Source data:
=====
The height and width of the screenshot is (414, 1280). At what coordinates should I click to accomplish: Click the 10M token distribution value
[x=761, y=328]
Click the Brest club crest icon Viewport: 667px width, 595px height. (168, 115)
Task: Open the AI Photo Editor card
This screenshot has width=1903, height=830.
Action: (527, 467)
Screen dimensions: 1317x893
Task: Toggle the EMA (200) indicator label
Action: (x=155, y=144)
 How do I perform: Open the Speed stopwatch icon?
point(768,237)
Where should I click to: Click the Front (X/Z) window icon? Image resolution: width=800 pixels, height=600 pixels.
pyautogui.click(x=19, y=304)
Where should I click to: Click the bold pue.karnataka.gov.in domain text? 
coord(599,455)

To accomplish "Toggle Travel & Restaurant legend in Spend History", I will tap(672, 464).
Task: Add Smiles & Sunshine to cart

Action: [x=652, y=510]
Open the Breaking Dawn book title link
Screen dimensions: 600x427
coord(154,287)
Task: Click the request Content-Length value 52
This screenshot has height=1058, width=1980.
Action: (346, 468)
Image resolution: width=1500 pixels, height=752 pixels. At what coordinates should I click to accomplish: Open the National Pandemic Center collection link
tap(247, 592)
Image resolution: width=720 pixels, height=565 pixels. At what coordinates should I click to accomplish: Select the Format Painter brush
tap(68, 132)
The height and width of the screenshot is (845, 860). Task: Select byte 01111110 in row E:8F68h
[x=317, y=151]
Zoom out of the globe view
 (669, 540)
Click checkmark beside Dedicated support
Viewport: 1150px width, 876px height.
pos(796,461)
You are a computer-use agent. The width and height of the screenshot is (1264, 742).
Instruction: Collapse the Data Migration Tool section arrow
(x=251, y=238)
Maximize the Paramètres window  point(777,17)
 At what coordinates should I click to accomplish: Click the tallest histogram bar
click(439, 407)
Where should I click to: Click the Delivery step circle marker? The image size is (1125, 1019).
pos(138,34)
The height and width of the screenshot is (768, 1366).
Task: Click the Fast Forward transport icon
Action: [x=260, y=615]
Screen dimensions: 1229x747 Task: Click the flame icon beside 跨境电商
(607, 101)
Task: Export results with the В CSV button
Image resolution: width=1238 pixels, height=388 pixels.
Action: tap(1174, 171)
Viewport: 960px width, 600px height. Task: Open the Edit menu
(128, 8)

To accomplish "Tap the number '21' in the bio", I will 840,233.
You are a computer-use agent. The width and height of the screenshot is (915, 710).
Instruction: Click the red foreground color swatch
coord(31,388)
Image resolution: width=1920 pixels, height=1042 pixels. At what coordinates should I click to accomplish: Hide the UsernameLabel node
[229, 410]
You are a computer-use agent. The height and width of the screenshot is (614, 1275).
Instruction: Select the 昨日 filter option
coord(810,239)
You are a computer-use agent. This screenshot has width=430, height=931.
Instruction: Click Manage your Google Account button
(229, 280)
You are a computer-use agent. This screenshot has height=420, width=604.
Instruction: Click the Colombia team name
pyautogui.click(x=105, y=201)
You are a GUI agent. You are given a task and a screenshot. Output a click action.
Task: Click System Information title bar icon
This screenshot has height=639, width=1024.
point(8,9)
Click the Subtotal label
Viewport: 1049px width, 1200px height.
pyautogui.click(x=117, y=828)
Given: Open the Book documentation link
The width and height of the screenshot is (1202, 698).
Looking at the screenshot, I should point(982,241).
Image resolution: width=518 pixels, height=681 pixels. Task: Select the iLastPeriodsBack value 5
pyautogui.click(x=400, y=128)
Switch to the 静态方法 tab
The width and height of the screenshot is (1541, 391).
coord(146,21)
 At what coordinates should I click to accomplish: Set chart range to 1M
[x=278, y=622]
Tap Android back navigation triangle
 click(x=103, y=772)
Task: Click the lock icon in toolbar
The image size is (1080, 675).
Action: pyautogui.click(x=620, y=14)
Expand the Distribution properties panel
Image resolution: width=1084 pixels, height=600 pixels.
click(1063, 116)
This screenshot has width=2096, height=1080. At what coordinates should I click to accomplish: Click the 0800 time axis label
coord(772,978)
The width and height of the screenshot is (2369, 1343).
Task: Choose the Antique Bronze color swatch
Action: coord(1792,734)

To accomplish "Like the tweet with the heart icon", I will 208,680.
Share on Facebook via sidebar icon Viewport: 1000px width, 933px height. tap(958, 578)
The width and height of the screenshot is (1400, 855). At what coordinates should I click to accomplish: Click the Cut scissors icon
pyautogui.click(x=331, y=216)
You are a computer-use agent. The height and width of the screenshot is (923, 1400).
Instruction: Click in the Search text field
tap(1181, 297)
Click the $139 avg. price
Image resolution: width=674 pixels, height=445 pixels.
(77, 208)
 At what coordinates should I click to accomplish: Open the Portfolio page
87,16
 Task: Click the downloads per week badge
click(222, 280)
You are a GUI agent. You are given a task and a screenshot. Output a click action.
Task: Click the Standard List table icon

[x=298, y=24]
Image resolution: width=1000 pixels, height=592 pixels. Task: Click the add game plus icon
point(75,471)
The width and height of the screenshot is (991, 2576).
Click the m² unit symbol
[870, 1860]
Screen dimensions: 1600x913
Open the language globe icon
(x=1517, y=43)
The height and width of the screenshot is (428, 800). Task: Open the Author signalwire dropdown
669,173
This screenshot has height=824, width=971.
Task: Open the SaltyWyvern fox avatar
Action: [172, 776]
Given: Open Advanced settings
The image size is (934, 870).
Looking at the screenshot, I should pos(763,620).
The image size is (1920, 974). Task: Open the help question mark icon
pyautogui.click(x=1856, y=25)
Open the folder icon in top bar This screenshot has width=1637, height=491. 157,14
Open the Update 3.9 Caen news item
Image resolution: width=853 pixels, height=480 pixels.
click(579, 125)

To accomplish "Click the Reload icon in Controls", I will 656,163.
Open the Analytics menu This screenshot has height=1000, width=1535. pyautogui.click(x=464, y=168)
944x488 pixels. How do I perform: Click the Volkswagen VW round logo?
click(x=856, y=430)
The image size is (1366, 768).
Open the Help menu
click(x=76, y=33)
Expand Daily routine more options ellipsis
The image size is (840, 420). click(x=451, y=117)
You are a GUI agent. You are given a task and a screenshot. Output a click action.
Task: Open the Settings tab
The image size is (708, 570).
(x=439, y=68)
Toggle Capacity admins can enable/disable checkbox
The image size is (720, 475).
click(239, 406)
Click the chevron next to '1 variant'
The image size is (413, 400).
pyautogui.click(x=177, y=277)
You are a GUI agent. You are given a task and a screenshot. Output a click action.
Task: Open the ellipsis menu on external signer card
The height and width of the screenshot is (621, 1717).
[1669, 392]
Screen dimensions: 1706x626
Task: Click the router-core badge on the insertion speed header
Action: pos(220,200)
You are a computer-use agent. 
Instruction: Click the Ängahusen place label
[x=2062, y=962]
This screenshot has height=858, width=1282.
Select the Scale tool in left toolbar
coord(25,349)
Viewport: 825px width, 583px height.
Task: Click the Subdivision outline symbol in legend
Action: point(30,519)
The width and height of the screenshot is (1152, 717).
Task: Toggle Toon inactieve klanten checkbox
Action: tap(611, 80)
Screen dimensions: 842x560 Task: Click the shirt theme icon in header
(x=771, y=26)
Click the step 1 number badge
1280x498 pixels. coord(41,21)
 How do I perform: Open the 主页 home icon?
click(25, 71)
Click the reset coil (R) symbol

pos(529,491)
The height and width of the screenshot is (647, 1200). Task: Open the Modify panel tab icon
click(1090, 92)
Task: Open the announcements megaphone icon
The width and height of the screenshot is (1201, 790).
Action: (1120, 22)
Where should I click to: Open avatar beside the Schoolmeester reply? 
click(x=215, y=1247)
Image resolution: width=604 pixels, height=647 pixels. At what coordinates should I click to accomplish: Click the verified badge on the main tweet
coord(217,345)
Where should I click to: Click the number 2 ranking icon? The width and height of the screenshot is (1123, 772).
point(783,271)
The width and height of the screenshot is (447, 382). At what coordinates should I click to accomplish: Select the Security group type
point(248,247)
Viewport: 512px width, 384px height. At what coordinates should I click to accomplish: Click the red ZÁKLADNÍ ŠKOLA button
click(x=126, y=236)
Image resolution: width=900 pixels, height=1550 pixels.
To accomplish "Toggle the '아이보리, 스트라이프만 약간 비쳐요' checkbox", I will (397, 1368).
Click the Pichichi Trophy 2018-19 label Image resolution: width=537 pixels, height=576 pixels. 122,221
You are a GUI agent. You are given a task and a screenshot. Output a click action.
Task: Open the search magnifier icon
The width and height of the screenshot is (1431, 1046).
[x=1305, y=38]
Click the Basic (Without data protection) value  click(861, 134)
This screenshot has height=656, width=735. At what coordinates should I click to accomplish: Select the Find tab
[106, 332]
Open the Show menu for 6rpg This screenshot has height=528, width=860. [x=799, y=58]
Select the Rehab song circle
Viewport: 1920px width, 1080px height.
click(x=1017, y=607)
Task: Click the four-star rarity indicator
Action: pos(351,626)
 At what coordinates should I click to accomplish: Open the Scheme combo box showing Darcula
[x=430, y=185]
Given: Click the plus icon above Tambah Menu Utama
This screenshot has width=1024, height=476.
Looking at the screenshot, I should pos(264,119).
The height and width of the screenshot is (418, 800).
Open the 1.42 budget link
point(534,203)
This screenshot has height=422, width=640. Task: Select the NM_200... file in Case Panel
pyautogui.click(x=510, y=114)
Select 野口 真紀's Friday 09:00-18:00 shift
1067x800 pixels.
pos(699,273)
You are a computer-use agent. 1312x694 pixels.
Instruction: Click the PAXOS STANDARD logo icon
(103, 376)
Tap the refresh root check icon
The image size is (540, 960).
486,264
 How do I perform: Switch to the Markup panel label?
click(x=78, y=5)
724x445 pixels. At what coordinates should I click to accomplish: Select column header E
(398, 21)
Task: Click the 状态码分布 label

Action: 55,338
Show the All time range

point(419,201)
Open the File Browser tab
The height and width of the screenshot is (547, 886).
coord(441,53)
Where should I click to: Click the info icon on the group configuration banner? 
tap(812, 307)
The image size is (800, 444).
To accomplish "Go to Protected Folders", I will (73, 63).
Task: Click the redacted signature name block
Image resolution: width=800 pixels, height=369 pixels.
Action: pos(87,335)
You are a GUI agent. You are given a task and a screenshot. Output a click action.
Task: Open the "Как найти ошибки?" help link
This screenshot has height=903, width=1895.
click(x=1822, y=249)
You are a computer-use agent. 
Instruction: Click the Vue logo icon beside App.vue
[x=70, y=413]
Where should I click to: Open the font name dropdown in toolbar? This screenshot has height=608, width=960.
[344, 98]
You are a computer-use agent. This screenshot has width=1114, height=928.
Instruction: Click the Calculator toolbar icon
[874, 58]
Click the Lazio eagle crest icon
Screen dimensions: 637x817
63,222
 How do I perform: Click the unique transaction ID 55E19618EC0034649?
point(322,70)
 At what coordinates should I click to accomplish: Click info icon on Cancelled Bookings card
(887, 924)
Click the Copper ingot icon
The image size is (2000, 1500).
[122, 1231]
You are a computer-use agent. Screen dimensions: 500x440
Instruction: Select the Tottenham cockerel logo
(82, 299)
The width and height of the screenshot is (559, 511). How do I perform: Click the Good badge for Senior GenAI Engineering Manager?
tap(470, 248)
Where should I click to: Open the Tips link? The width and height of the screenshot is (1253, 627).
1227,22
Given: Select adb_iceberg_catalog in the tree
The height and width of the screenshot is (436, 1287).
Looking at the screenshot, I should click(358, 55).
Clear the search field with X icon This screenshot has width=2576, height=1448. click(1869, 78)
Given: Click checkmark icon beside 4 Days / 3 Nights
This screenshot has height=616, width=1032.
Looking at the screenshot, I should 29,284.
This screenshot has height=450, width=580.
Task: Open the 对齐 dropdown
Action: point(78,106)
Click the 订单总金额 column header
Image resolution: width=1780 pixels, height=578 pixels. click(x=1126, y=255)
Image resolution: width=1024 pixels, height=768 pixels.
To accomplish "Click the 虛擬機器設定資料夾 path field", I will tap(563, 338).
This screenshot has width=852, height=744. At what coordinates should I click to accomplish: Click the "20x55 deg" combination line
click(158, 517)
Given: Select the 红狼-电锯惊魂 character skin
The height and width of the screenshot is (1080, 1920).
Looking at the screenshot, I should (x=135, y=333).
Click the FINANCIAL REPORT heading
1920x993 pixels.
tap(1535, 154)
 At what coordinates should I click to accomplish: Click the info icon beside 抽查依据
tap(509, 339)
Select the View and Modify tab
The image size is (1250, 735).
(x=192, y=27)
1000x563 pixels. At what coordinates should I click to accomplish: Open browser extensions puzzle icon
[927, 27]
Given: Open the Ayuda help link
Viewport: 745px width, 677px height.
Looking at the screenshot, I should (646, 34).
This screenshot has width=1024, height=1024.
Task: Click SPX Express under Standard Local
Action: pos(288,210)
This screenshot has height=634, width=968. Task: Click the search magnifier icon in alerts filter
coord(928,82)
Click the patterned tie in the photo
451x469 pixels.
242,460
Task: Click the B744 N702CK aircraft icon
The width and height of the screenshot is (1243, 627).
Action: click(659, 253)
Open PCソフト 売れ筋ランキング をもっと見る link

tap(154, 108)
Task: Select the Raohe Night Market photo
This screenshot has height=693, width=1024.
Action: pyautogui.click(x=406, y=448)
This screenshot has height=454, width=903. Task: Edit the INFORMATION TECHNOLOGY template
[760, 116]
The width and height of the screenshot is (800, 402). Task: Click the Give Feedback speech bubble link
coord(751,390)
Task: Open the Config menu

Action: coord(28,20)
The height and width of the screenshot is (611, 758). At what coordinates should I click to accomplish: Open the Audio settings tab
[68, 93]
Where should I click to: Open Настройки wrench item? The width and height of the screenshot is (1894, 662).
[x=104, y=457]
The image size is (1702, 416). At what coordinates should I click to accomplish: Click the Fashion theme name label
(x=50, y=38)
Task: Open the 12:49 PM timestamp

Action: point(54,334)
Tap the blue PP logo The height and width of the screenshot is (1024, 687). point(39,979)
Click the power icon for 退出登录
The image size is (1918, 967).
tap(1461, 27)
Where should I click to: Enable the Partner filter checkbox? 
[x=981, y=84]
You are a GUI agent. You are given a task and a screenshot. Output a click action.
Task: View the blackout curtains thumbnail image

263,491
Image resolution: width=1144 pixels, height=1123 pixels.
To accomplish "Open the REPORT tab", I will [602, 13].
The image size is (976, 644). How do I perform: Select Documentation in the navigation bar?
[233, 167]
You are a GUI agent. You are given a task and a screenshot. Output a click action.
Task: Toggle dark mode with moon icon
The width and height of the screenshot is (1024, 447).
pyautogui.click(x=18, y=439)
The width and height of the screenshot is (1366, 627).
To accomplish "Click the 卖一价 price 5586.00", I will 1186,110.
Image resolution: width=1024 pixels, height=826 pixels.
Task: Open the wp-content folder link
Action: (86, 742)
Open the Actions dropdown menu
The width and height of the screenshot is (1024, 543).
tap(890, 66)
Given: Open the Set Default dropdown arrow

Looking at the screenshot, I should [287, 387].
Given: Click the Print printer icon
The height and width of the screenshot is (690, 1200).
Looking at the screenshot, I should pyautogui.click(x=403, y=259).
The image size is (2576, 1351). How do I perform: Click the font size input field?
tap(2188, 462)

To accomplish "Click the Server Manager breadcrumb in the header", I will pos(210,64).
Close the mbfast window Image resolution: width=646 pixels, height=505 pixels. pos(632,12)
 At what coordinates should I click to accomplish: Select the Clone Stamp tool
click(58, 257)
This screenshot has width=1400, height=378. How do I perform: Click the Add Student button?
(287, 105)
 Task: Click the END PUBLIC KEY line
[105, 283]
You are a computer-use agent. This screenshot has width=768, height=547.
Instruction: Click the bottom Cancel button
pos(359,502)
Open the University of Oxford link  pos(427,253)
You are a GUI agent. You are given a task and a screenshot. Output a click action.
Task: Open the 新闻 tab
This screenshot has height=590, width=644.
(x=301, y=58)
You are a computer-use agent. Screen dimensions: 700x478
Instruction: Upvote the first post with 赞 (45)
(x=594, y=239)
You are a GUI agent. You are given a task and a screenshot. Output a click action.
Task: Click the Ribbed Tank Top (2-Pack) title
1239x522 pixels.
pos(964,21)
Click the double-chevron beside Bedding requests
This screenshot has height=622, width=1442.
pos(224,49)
=====
Exercise instructions: Your task is to transcribe, with no changes, only the lines of the listing above that lie between the line holding "Where should I click to: Open the font" and the line holding "Clear the search", inclusive.

Task solution:
Where should I click to: Open the font name dropdown in toolbar? This screenshot has height=608, width=960.
[344, 98]
You are a computer-use agent. This screenshot has width=1114, height=928.
Instruction: Click the Calculator toolbar icon
[874, 58]
Click the Lazio eagle crest icon
Screen dimensions: 637x817
63,222
 How do I perform: Click the unique transaction ID 55E19618EC0034649?
point(322,70)
 At what coordinates should I click to accomplish: Click info icon on Cancelled Bookings card
(887, 924)
Click the Copper ingot icon
The image size is (2000, 1500).
[122, 1231]
You are a computer-use agent. Screen dimensions: 500x440
Instruction: Select the Tottenham cockerel logo
(82, 299)
The width and height of the screenshot is (559, 511). How do I perform: Click the Good badge for Senior GenAI Engineering Manager?
tap(470, 248)
Where should I click to: Open the Tips link? The width and height of the screenshot is (1253, 627).
1227,22
Given: Select adb_iceberg_catalog in the tree
The height and width of the screenshot is (436, 1287).
Looking at the screenshot, I should click(358, 55).
Clear the search field with X icon This screenshot has width=2576, height=1448. click(1869, 78)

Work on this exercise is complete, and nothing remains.